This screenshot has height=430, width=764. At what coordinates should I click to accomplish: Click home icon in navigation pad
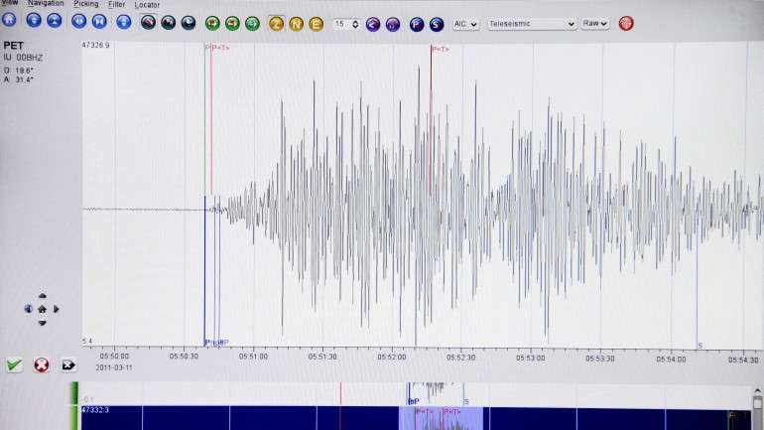[x=42, y=309]
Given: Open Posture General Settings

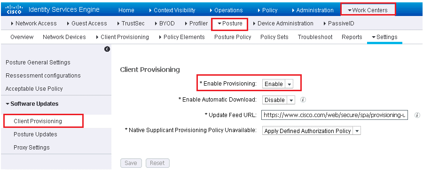Looking at the screenshot, I should click(x=38, y=63).
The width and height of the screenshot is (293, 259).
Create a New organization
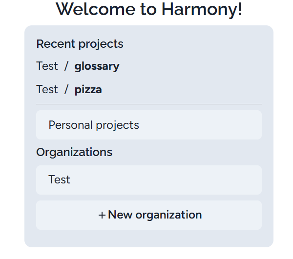(x=148, y=215)
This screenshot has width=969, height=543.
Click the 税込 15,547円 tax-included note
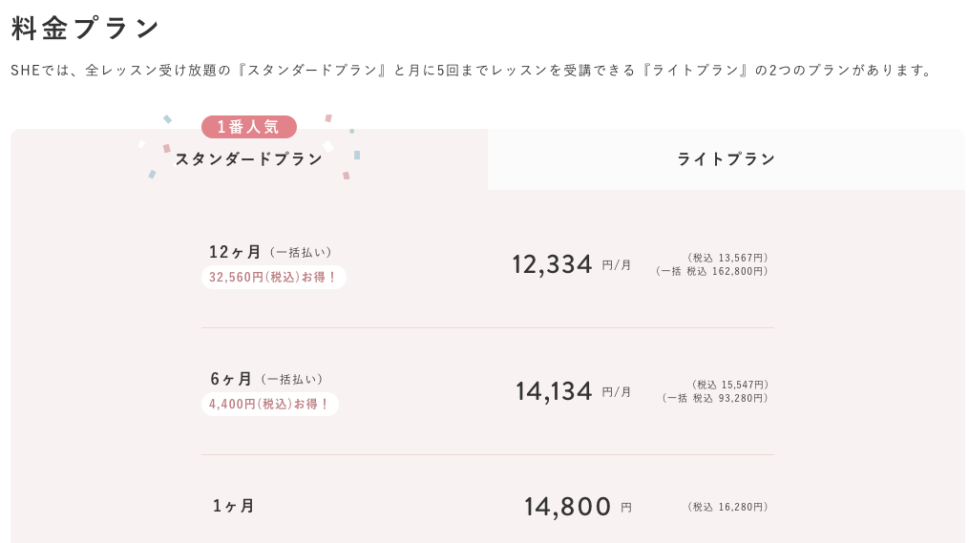point(730,385)
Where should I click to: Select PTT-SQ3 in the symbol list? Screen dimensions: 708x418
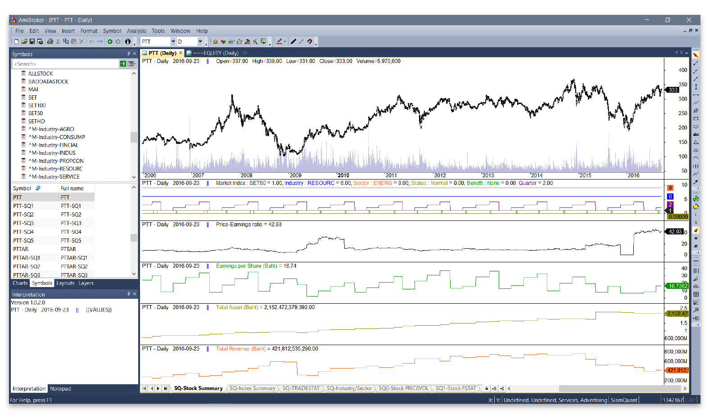coord(23,223)
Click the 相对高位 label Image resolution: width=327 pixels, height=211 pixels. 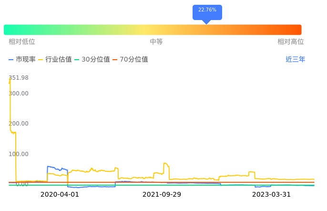(x=291, y=42)
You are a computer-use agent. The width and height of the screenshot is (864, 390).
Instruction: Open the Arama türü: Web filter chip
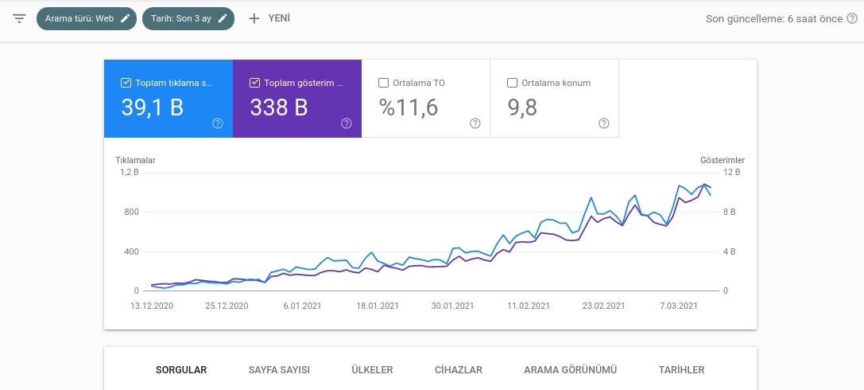click(x=87, y=18)
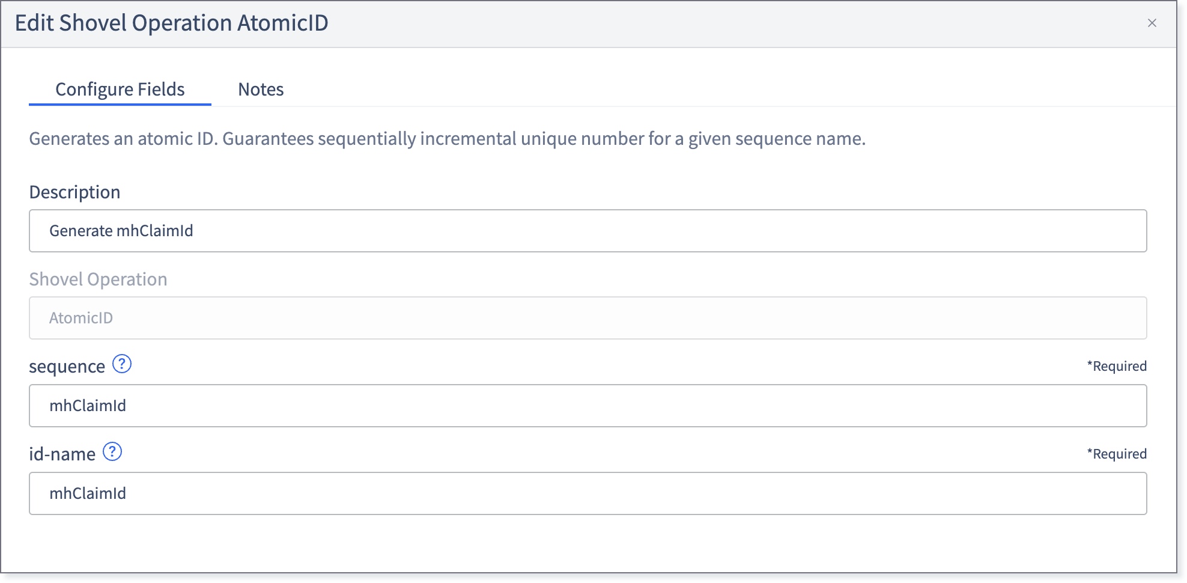
Task: Click the blue underline beneath Configure Fields
Action: point(120,105)
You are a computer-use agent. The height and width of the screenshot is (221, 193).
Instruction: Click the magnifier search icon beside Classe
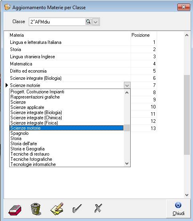point(89,22)
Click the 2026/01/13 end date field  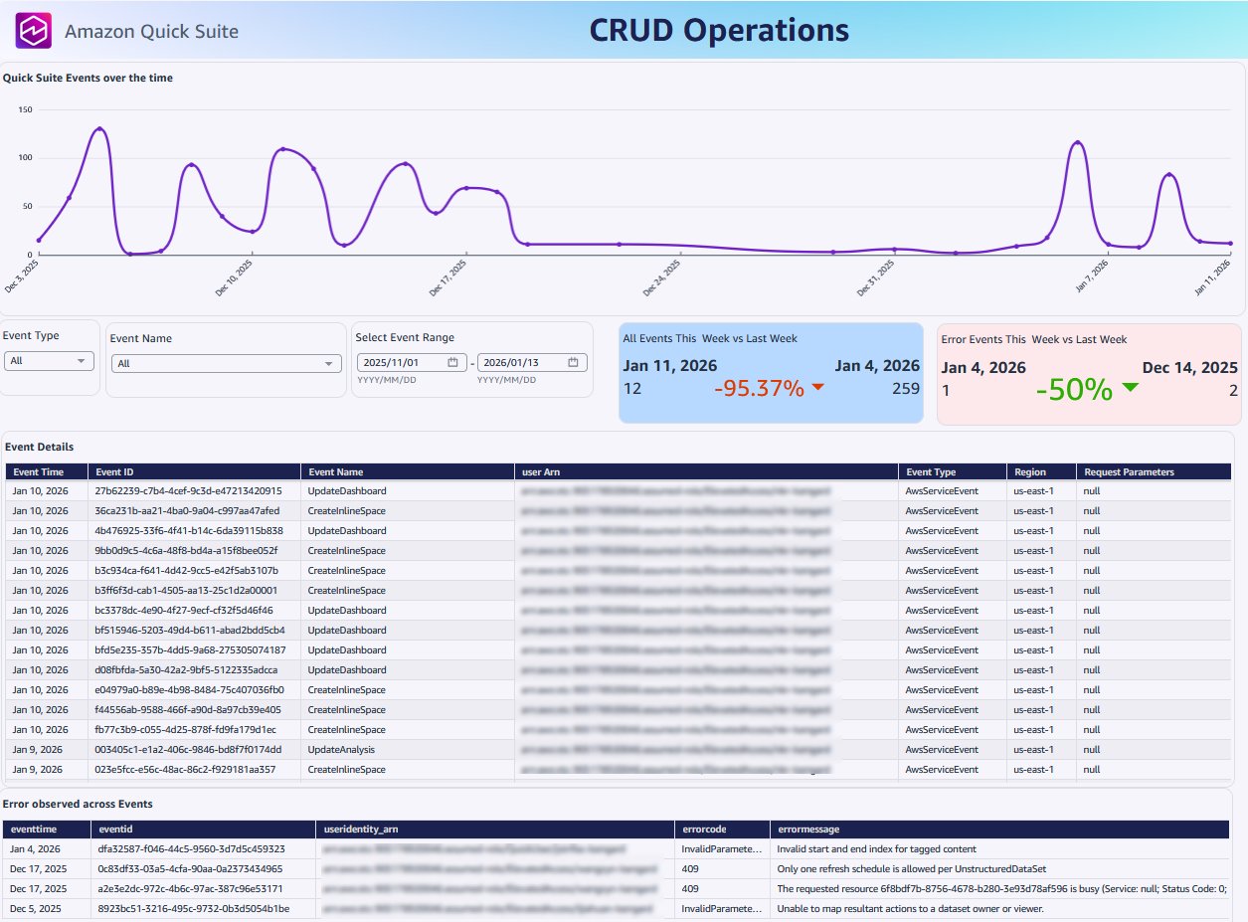(x=521, y=363)
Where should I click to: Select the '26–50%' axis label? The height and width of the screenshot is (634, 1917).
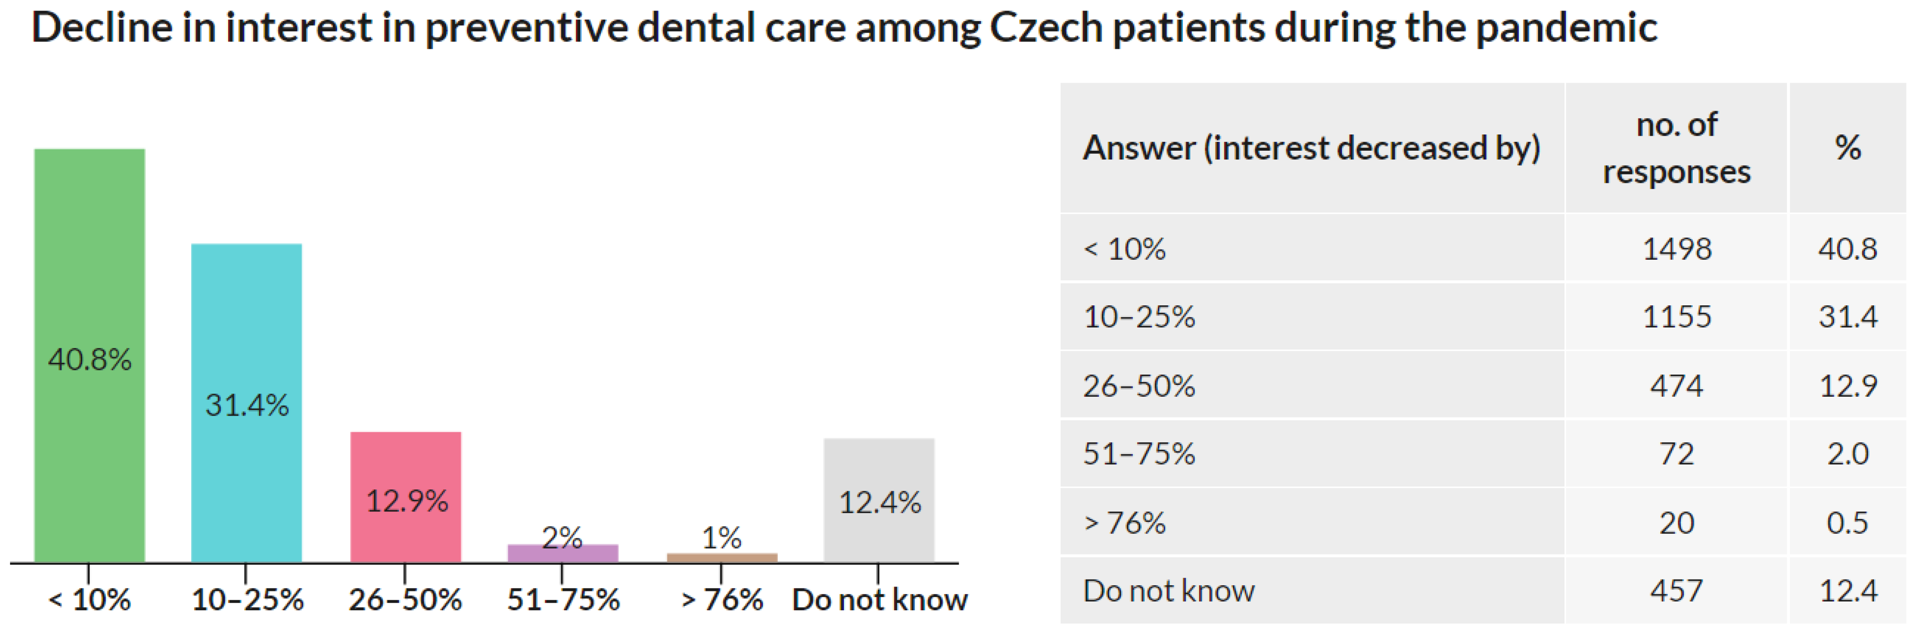point(406,599)
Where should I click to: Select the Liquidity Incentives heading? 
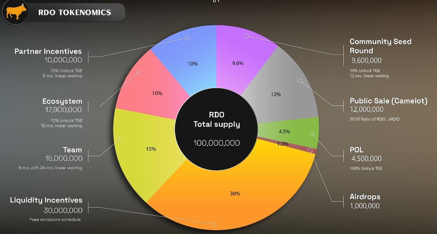[46, 200]
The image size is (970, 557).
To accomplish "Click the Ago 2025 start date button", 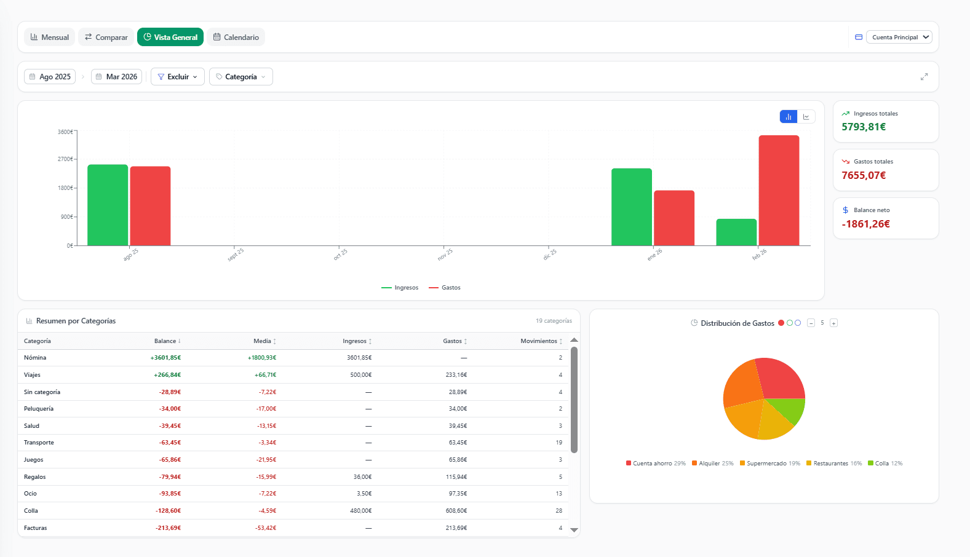I will [50, 77].
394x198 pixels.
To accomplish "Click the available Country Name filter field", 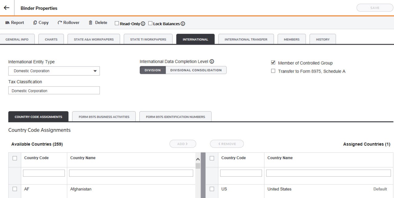I will click(x=131, y=173).
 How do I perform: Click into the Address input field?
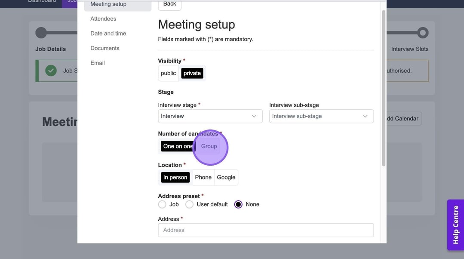pyautogui.click(x=265, y=230)
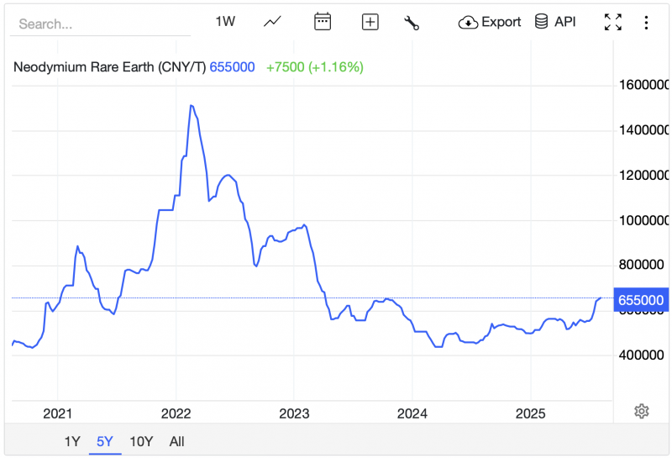Click the Export text button

(501, 22)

Activity -> Only a number is wanted here: the count of lines in the data that include the word "agent".

Task result -> 2